En la segunda clase engloba a vagabundos, holgazanes, baldíos, inútiles, malos trabajadores, viciosos “que ni son para Dios ni para el mundo” y desterrados de sus tierras. Con una media sotanilla, una esclavina, zurrón, calabaza y bordón, junto a una socia, fingiendo estar casados, “discurren por toda España, donde hallan la gente más caritativa que en otras partes de la cristiandad”. En el mismo tipo alista a aquellos que andan toda la vida con título de cautivos, engañando a las gentes sencillas con relatos de lo que padecieron en Argel, Constantinopla o Marruecos, en tierras de turcos y moros, fingiendo siempre mil mentiras.
La tercera corresponde a los labradores que vienen de Francia y del norte de Europa. Recuerda que, si vienen de Bearne, nunca lo indican, afirmando que son de tierras cristianas de Francia. No vienen con verdad de peregrinación, sino sólo por sustentarse en España y acompañados de mujeres e hijos. Los identifica con labradores que, acabada la sementera para no gastar en sus casas o no tener, se dedican a ir cantando coplas y canciones donosas hasta el tiempo de la cosecha. Reúne en este mismo apartado a los buhoneros franceses, llamados merchantes, “una gente muy lucida como ortigas entre yerbas, entre cristianos son cristianos y entre herejes, como ellos”. Se acompañan de cascabeles y sonajas y con colgantes por los cuellos llenas de dijes y de cosas baladís.

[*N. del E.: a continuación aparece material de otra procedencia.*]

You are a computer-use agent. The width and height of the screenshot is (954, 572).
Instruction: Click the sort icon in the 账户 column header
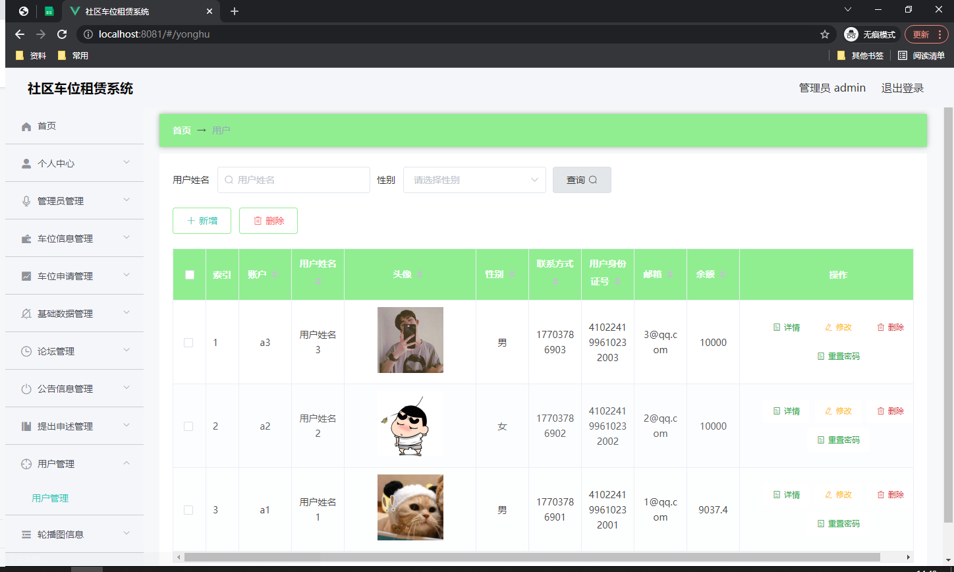point(275,275)
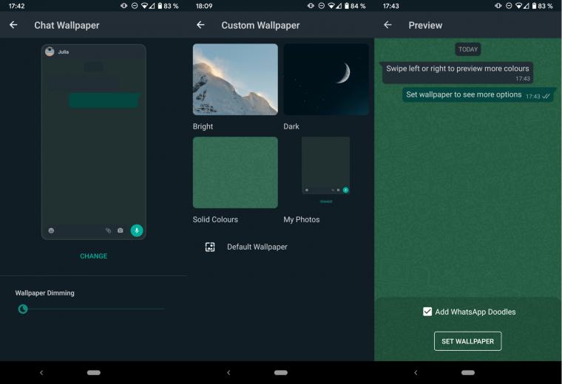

Por último, en cuarto lugar, estaban los más perniciosos “por ser herejes”, tanto principales como plebeyos. Los primeros movidos por la curiosidad de ver España, por su condición de espías en tiempos de guerra y disfrazados con hábitos de frailes y con bordones y esclavinas. Nunca entraban a la iglesia, ni se quitaban el sombrero delante del templo y si lo hacían era por mera curiosidad “por ver las antiguallas de Roldán y Oliberos”, simulando ceremonias de cristianos para acogerse en el hospital. Los segundos eran muchos y de diversos grupos: labradores, cavacequias, paleros, guadañeros y ganaderos, generalmente bearneses que llegaban a Castilla y Aragón. Cuando terminaban de cortar los henos volvían a su tierra con el dinero ganado. Tanto a la ida como a la vuelta paraban en Roncesvalles, en cuyo hospital recibían raciones.